Copper binding and conformation of the N-terminal octarepeats of the prion protein in the presence of DPC micelles as membrane mimetic.

The prion protein is usually pictured as globular structured C-terminal domain that is linked to an extended flexible N-terminal tail. However, in its physiological form, it is a glycoprotein tethered to the cell surface via a C-terminal GPI anchor. The low solubility of PrP even without GPI anchor and its strong tendency for aggregation has forced most structural investigations to be performed at low pH and mostly with N-terminally truncated variants. In the present study, we have used a synthetic peptide related to the PrP tetra-octarepeat region, i.e., the sequence (Pro-His-Gly-Gly-Gly-Trp-Gly-Gln)(4), for NMR structural analysis of its preferred conformation in DPC micelles as membrane mimic. Well-defined and identical loops are observed between the four octarepeats that are linked by flexible Gly-Gly-Gly sequences. Interaction with the micelles is mainly through the tryptophan residues that appear to act as anchors. Copper binding to the peptide in the presence of DPC micelles revealed marked conformational rearrangements although binding to the micelles is preserved. Interestingly, titration experiments point to cooperative effects for the four binding sites.
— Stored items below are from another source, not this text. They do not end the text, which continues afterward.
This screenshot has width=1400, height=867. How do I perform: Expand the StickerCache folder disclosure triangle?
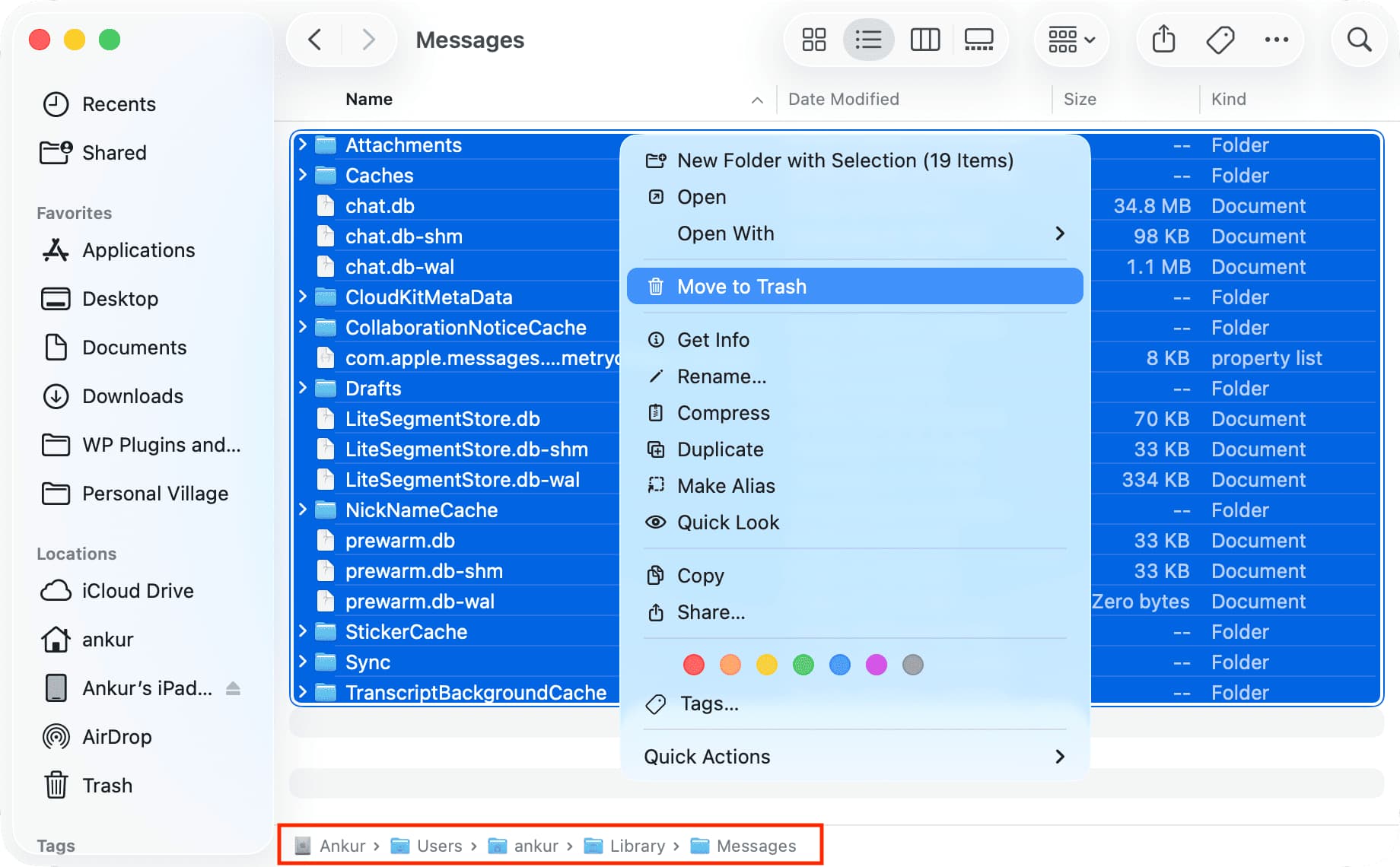(303, 631)
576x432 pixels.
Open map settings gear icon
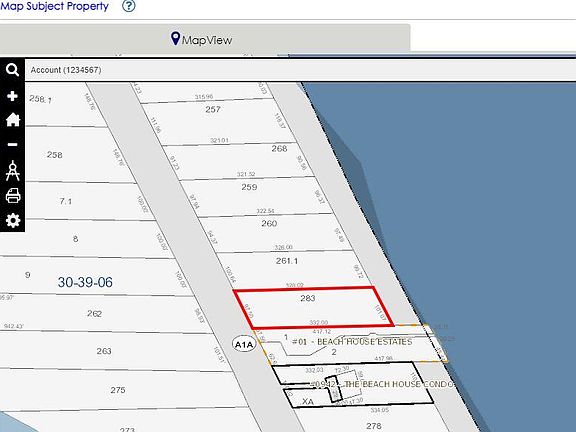13,220
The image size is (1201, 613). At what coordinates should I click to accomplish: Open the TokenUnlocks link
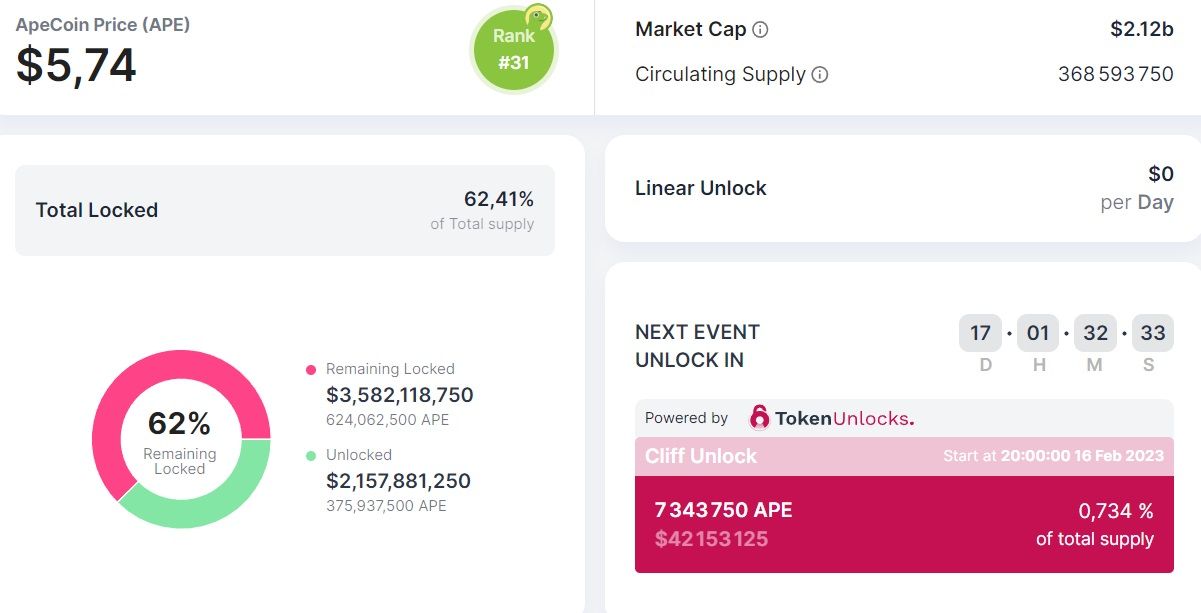[x=844, y=418]
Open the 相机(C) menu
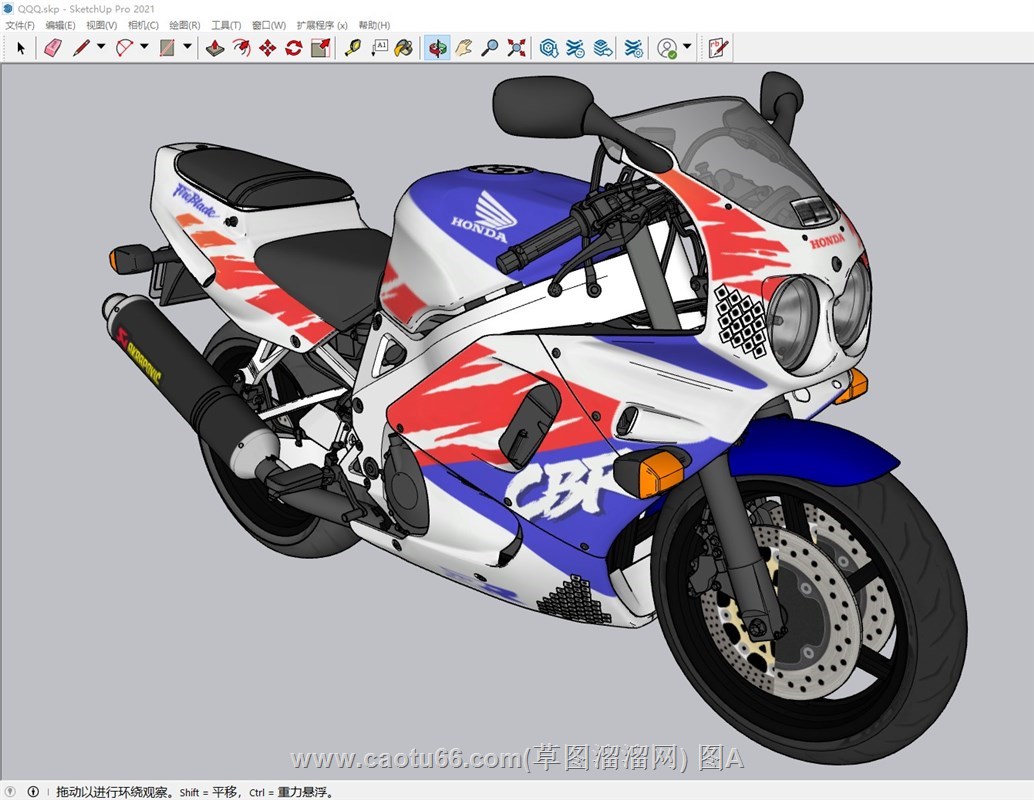This screenshot has width=1034, height=800. 143,25
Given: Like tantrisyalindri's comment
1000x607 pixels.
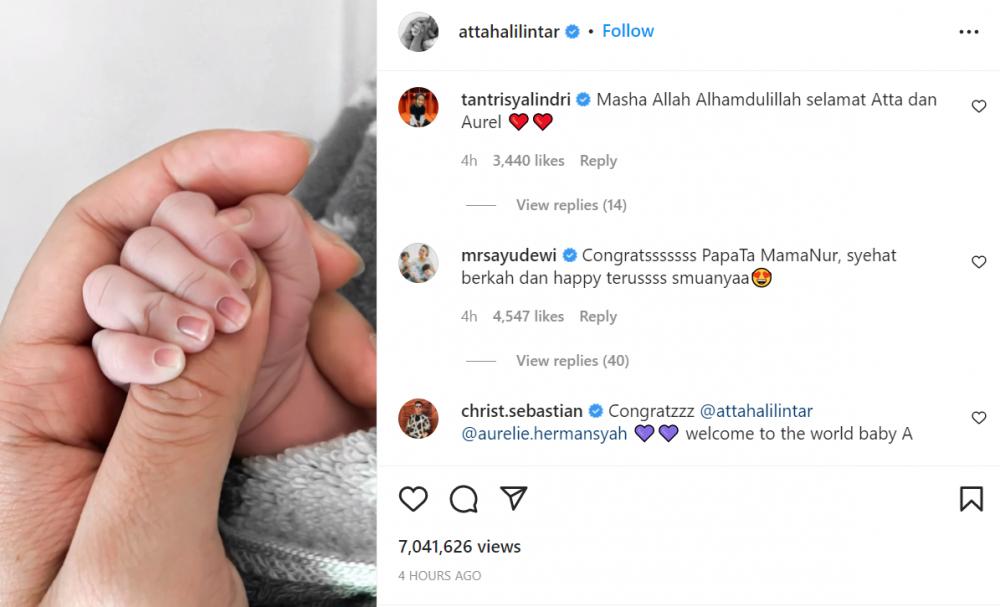Looking at the screenshot, I should point(979,106).
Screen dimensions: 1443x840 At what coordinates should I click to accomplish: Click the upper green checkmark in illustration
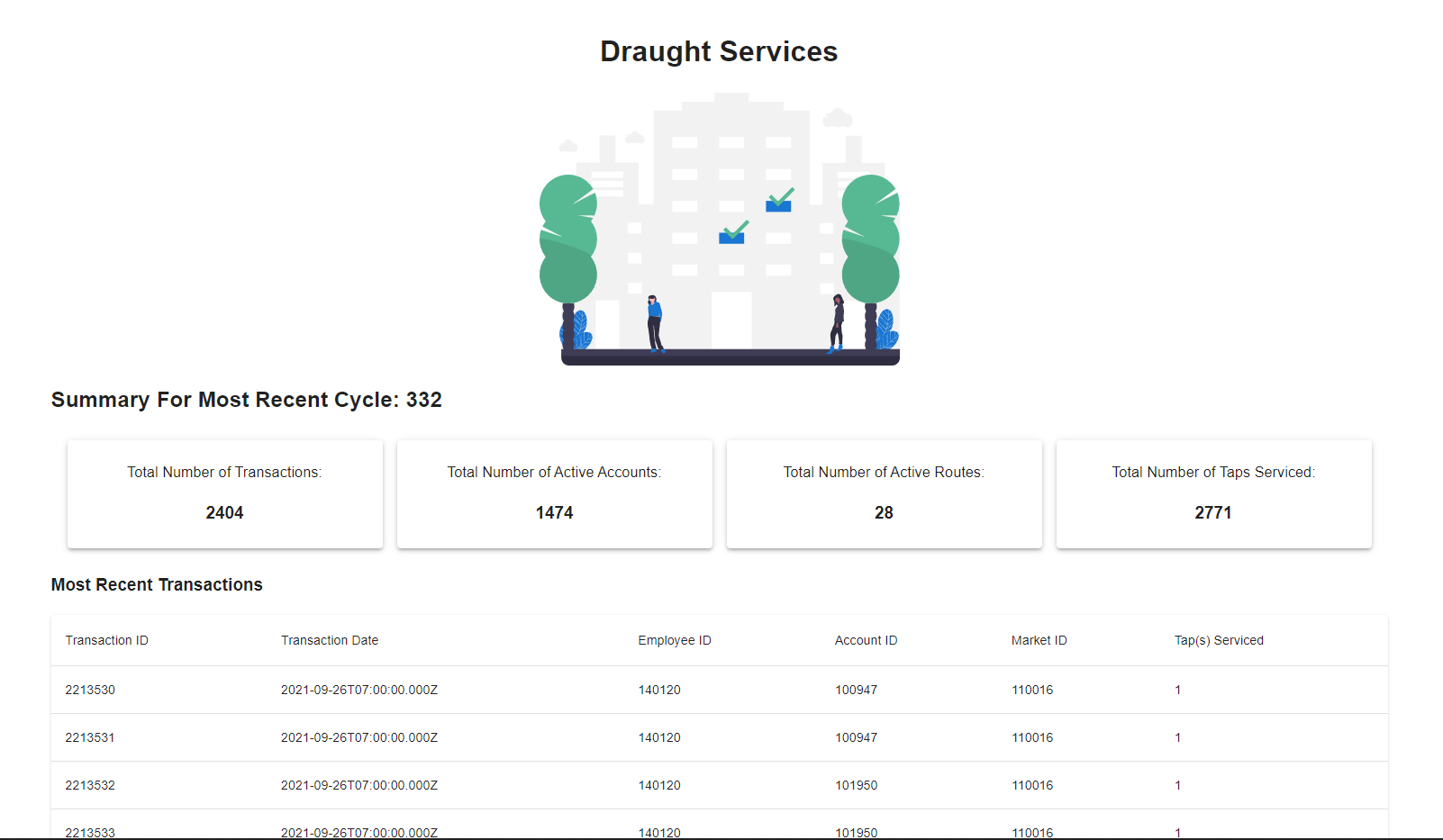coord(780,198)
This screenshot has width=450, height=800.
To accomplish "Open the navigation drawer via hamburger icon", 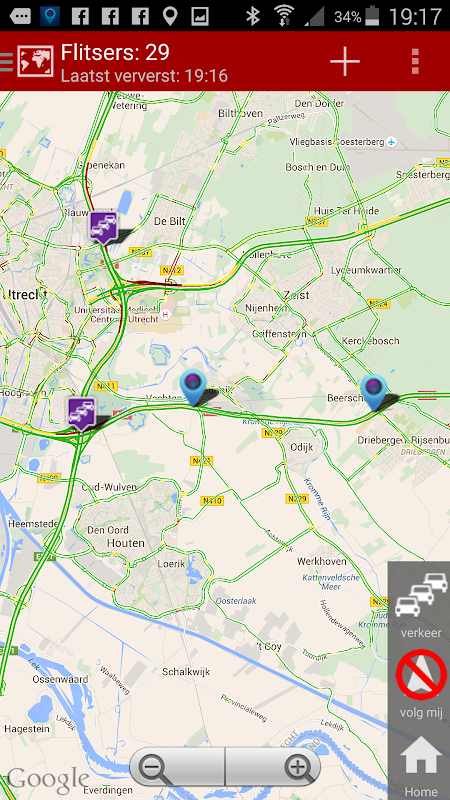I will click(6, 61).
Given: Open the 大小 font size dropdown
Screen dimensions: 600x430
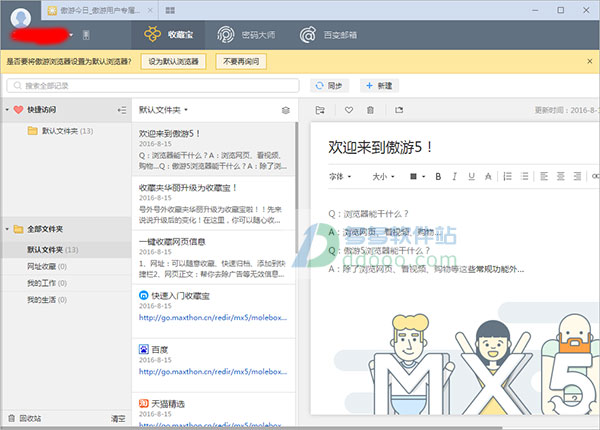Looking at the screenshot, I should coord(382,176).
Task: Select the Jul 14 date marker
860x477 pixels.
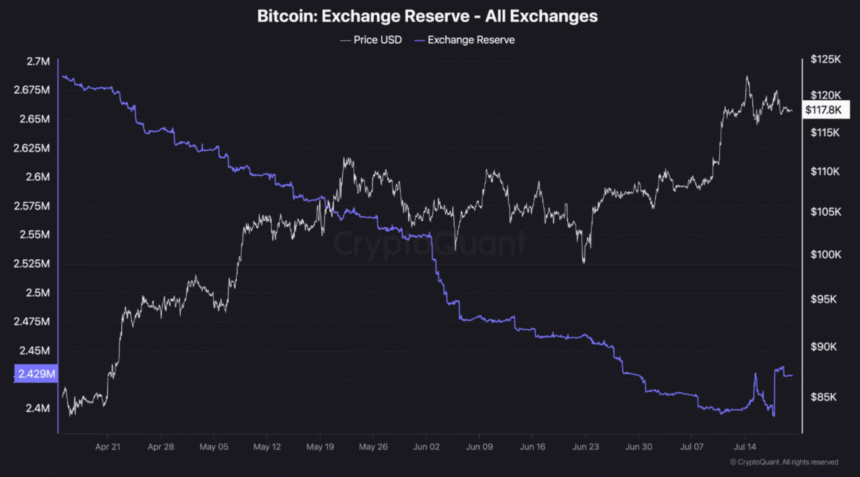Action: tap(744, 448)
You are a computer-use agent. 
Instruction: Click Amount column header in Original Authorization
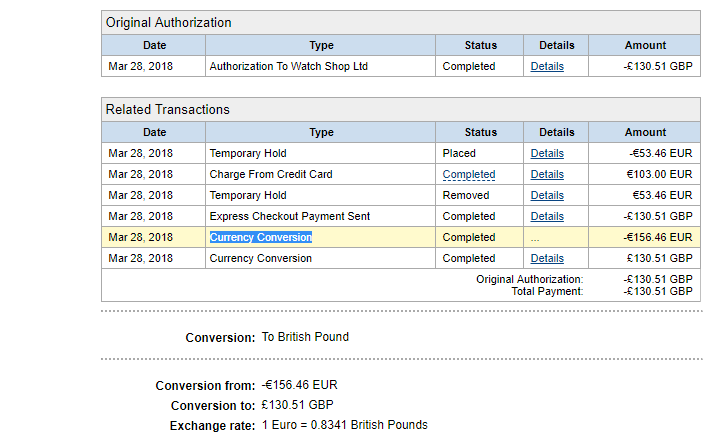(x=645, y=46)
A destabilization of the DPC micelles by the peptide parallels the destabilizing effect of the prion protein on membranes so that the octarepeat region appears to be very membrane-active. How the physico-chemical properties reported here are linked to the function and significance of the prion protein remains a puzzle as long as the functional mechanism of the prion protein is not precisely elucidated. Nevertheless, our results emphasize the strong influence of the (membrane) environment on the PrP properties.